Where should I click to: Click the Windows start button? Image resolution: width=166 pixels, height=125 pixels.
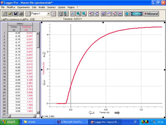pos(9,122)
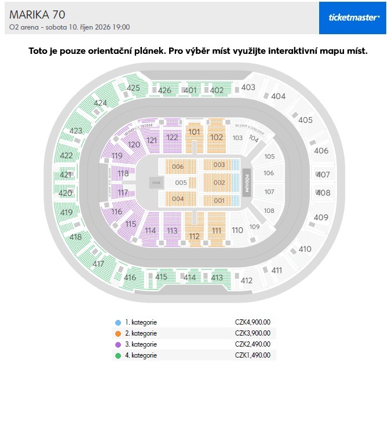
Task: Click the MARIKA 70 event title
Action: (x=37, y=14)
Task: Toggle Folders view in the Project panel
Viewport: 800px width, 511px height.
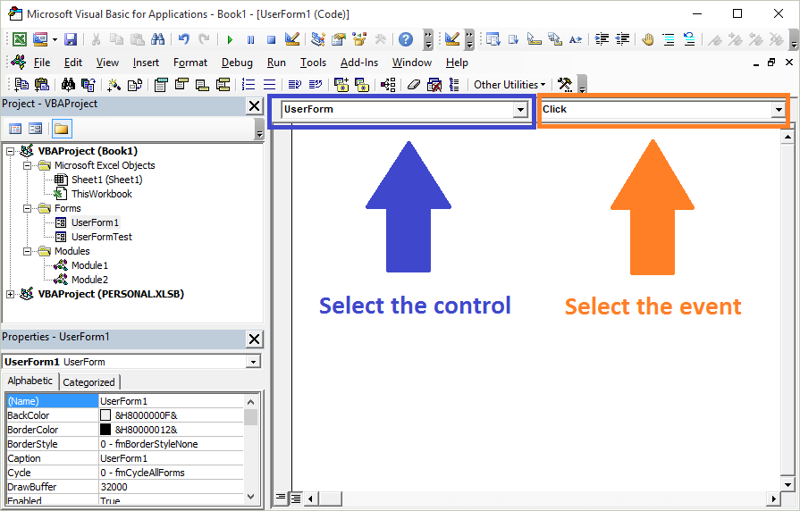Action: [x=61, y=129]
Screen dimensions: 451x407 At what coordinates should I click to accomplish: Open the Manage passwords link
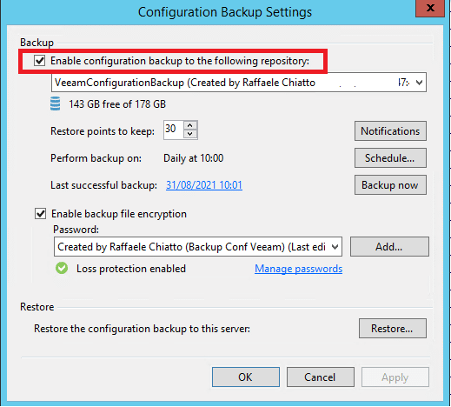point(298,269)
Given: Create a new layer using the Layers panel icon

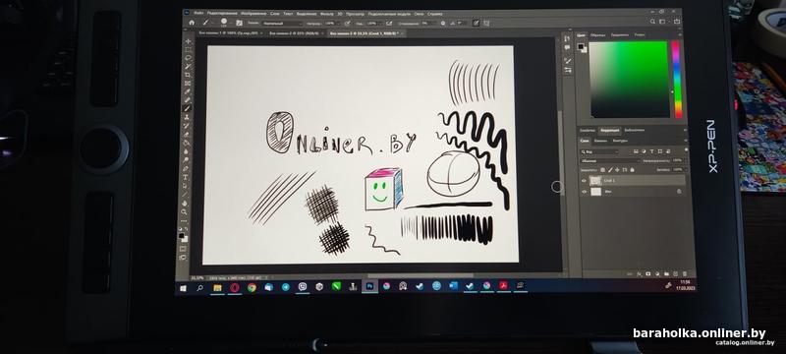Looking at the screenshot, I should pyautogui.click(x=675, y=273).
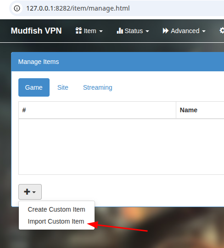Click the Manage Items panel header

[x=118, y=62]
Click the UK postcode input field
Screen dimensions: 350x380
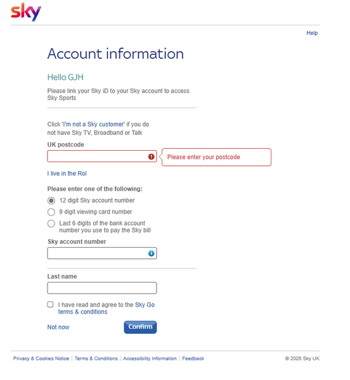[x=102, y=156]
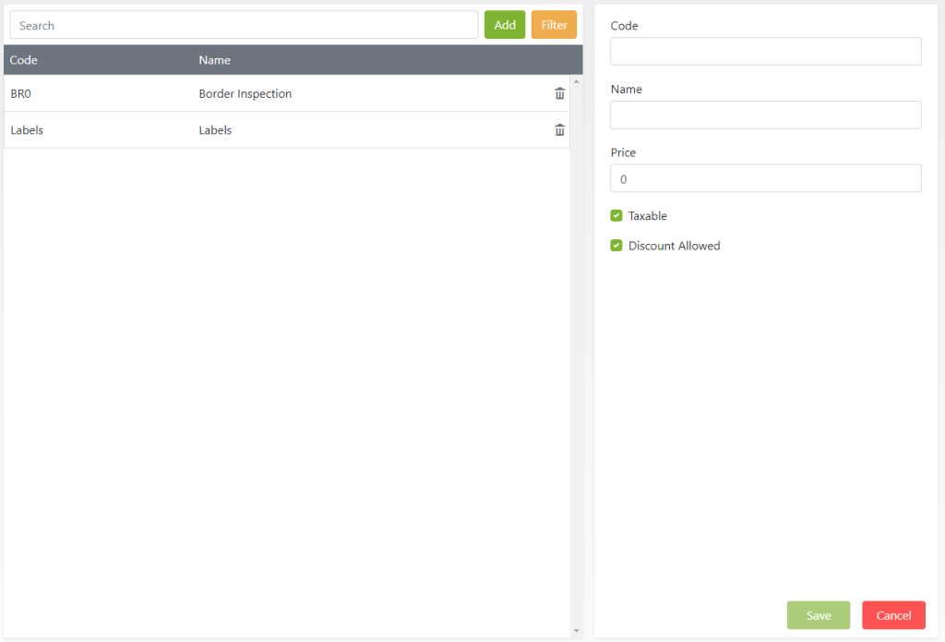Click trash icon for Labels entry
This screenshot has width=945, height=642.
pos(559,130)
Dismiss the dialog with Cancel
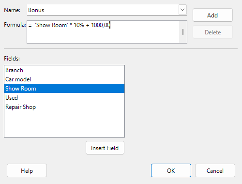Screen dimensions: 242x184 point(215,170)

● ● ● ● ●

→ **DESCRIPTION OF THE TASK**: A word-for-word repetition of the data above, without pictures, is the expected answer.

→ **OUTPUT BELOW**:
Where should I click to: Click the Windows start button? Image resolution: width=166 pixels, height=125 pixels.
pos(9,122)
Task: Click the MARIKA 70 event title
Action: (x=37, y=14)
Task: Toggle Folders view in the Project panel
Viewport: 800px width, 511px height.
Action: [x=61, y=129]
Screen dimensions: 451x407 At what coordinates should I click to accomplish: Open the Manage passwords link
point(298,269)
Given: Create a new layer using the Layers panel icon

Looking at the screenshot, I should pyautogui.click(x=675, y=273).
Click the Manage Items panel header

[x=118, y=62]
Click the UK postcode input field
Screen dimensions: 350x380
[x=102, y=156]
Click trash icon for Labels entry
This screenshot has width=945, height=642.
pos(559,130)
Dismiss the dialog with Cancel
Screen dimensions: 242x184 point(215,170)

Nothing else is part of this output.